One Size Fits All?

"Like it or not, we're dominated by American management processes. It's a reality, but it's not necessarily good."

The comment came over dinner with four senior managers from four different countries last night, one from the US, one from Asia, and two from Europe.

There was some resignation in the speaker's voice, but also a frustration at the lack of cultural awareness that can be seen in multinational organizations.

It seems that the Financial Times (or at least one columnist writing in its pages) would agree. This quote appeared in Monday's edition: "Many models of western business schools do not suit other cultures. Go a few hundred kilometres from the main urban centres in Europe and you enter a different reality." ("One Leadership Model Cannot Fit All Cultures").

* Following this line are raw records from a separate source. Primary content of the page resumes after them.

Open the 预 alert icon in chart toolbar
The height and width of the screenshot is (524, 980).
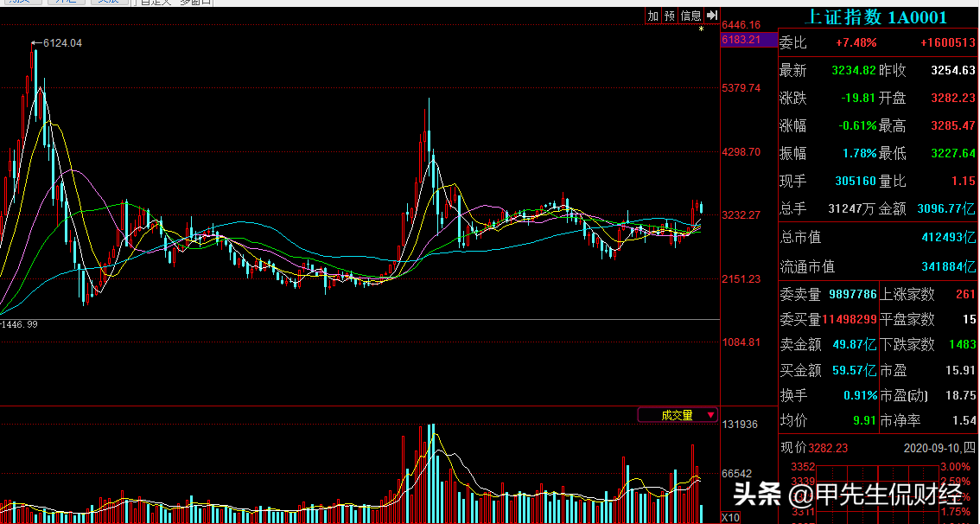click(671, 15)
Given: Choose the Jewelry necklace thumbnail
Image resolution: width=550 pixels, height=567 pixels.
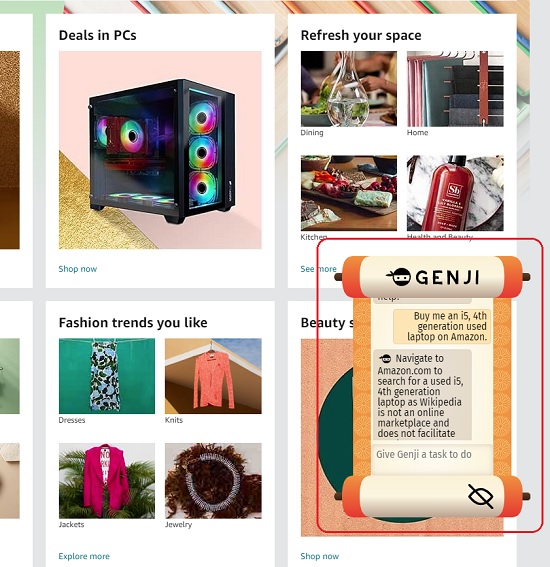Looking at the screenshot, I should tap(213, 481).
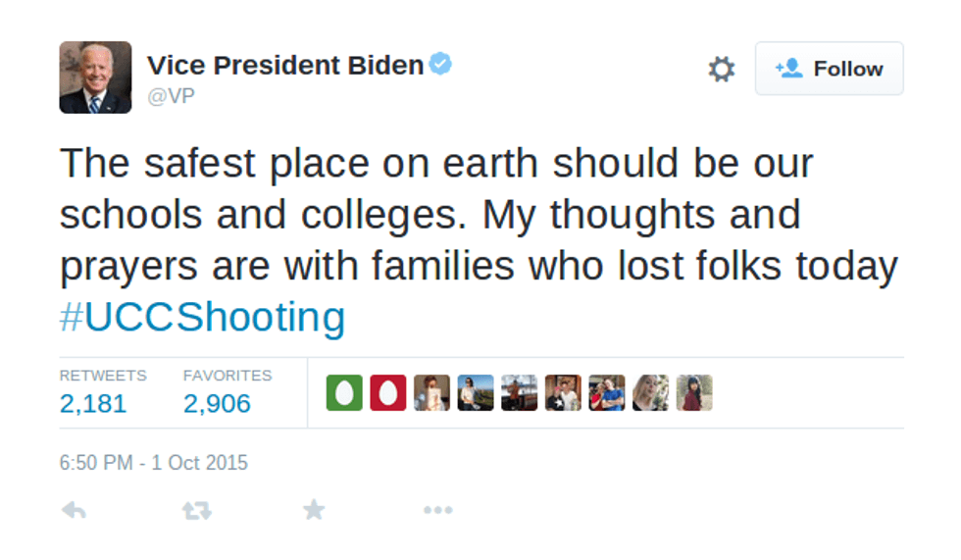Click the last avatar of woman in red
Viewport: 961px width, 560px height.
pyautogui.click(x=694, y=393)
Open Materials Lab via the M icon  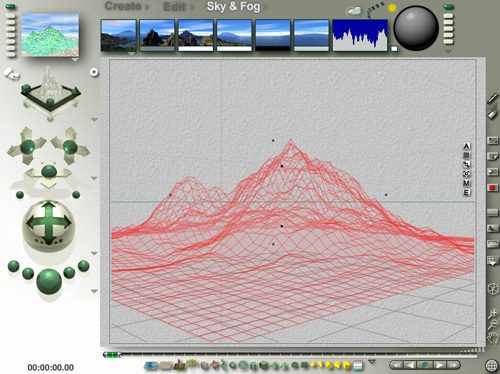tap(466, 183)
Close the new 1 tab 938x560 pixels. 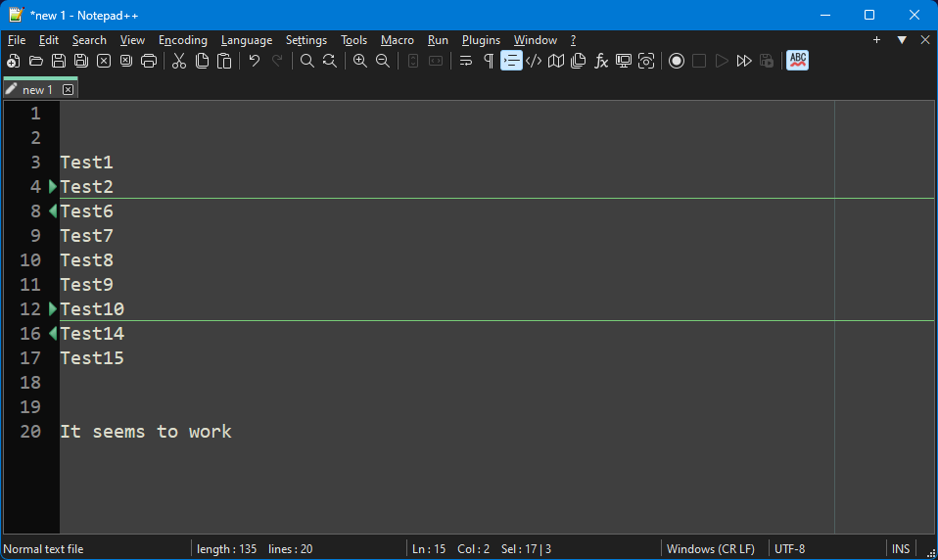coord(68,89)

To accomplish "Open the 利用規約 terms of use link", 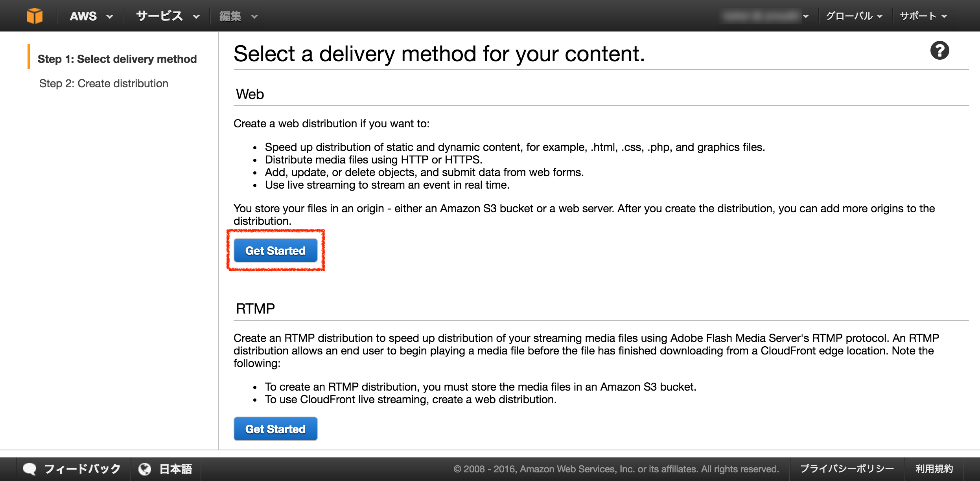I will pyautogui.click(x=934, y=469).
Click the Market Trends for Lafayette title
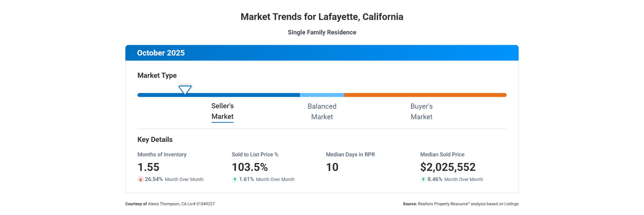The height and width of the screenshot is (215, 644). click(322, 17)
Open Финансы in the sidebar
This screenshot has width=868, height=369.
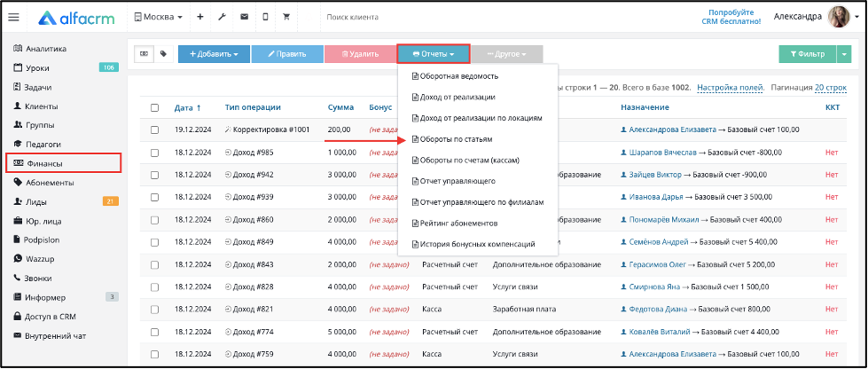(63, 163)
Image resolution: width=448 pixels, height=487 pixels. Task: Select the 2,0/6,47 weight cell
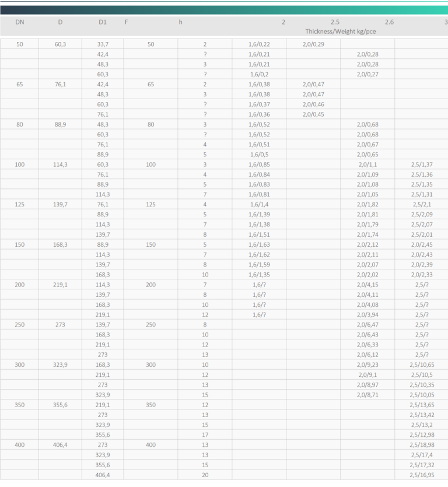368,324
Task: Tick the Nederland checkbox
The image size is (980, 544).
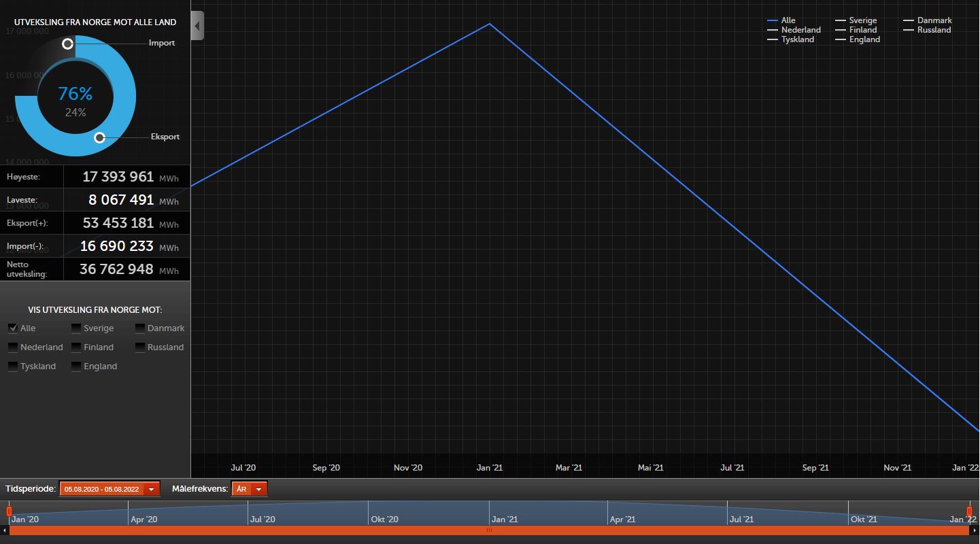Action: click(13, 347)
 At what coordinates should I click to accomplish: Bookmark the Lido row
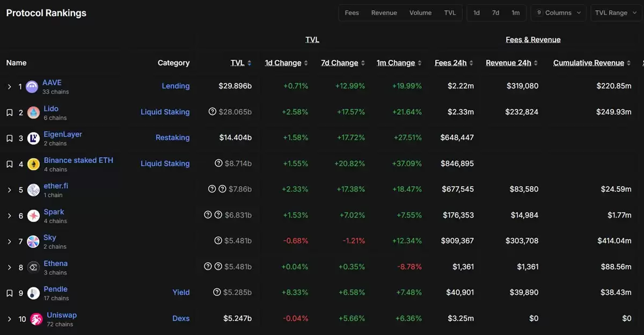point(9,111)

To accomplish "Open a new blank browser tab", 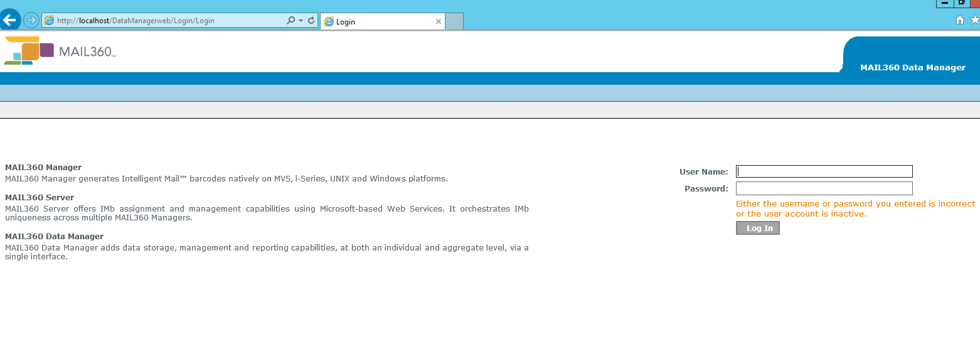I will [454, 21].
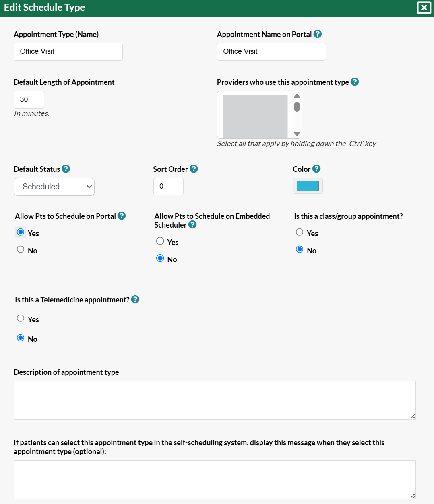
Task: Open help for Appointment Name on Portal
Action: pyautogui.click(x=318, y=34)
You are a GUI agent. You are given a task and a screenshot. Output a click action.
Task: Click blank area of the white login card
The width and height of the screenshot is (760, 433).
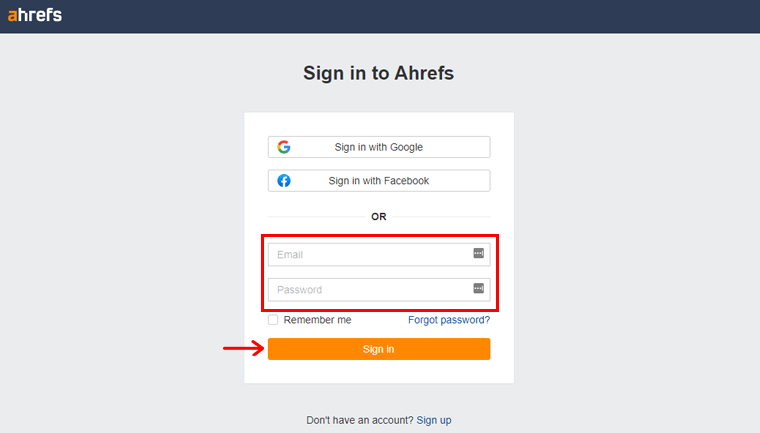point(379,370)
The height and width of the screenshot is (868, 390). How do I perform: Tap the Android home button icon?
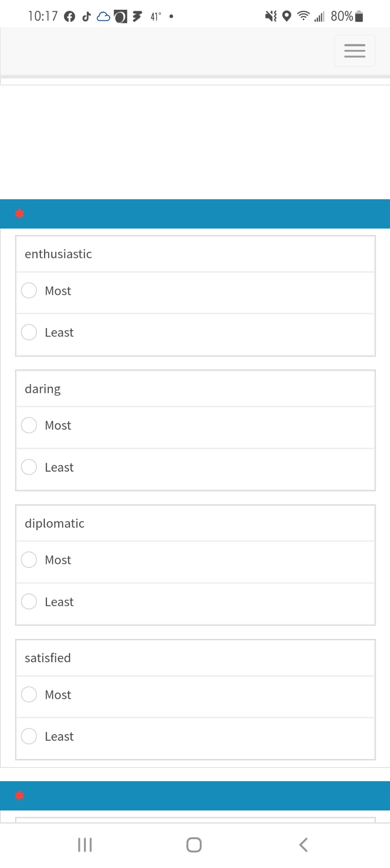194,845
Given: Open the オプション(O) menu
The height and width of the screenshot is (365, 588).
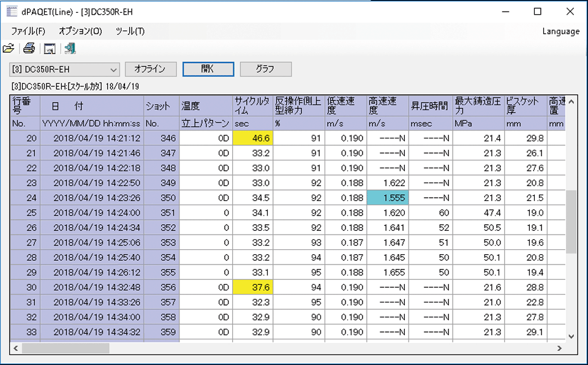Looking at the screenshot, I should (80, 31).
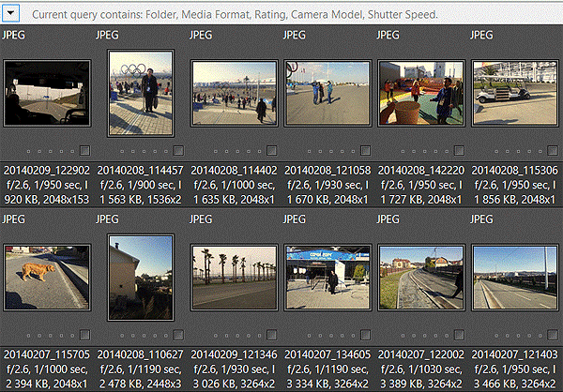563x392 pixels.
Task: Tick the checkbox under photo 20140209_122902
Action: click(x=85, y=150)
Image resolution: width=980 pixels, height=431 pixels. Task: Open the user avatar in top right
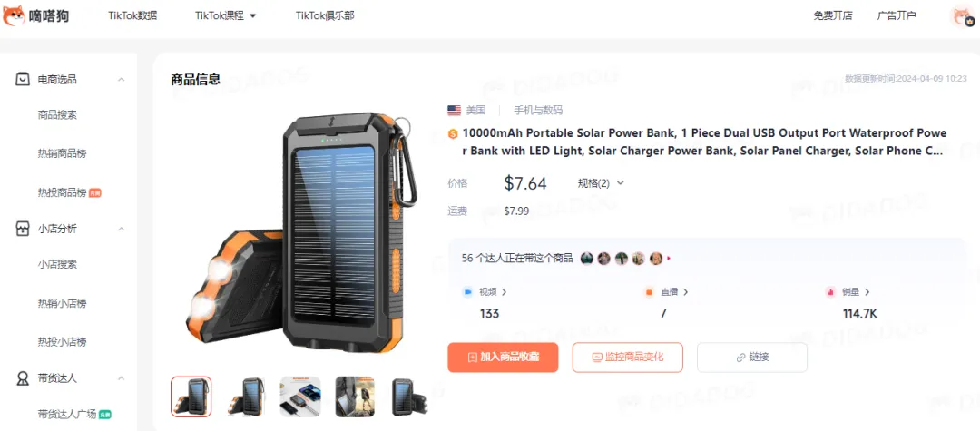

Both the rueful executive at my dinner table and the Financial Times writer are correct--one size does not fit all when it comes to leadership. Good leaders seek to understand the circumstances and then adapt their style to those circumstances in order to reach the goal. It is a big mistake to stick to any model when circumstances call for something different. Models can end up being handcuffs, so good leaders learn many approaches--they have a full toolkit that they can reach into and find just the right solution.

Interestingly enough, a model that does seem to be universal is the Enneagram. My four companions and I had spent the previous few hours talking about their personality styles; the two Europeans were both Threes, the Asian and the person from the US were both Nines. They were different of course, everyone is unique while also sharing characteristics with others of their same Ennea-type. There were also noticeable cultural differences among the four. However, both the Nines were hampered from being more effective in their roles by their tendency to overdo their striving to be peaceful; both Threes were hindered by their striving to be outstanding. Those tendencies manifested in slightly different ways, but the patterns were clear.

It was a fascinating conversation to hear of the complexity of working with peers from other cultures and dealing with bosses and subordinates in an even wider range of cultures, struggling with an organization attempting to force a homogenous leadership style onto them. Coming up with a single solution to such a high-level of complexity is a fool's errand. But it was great to see how the Enneagram could serve as an anchor, something that truly was universal that could be used as a compass to help each leader pick out the right path.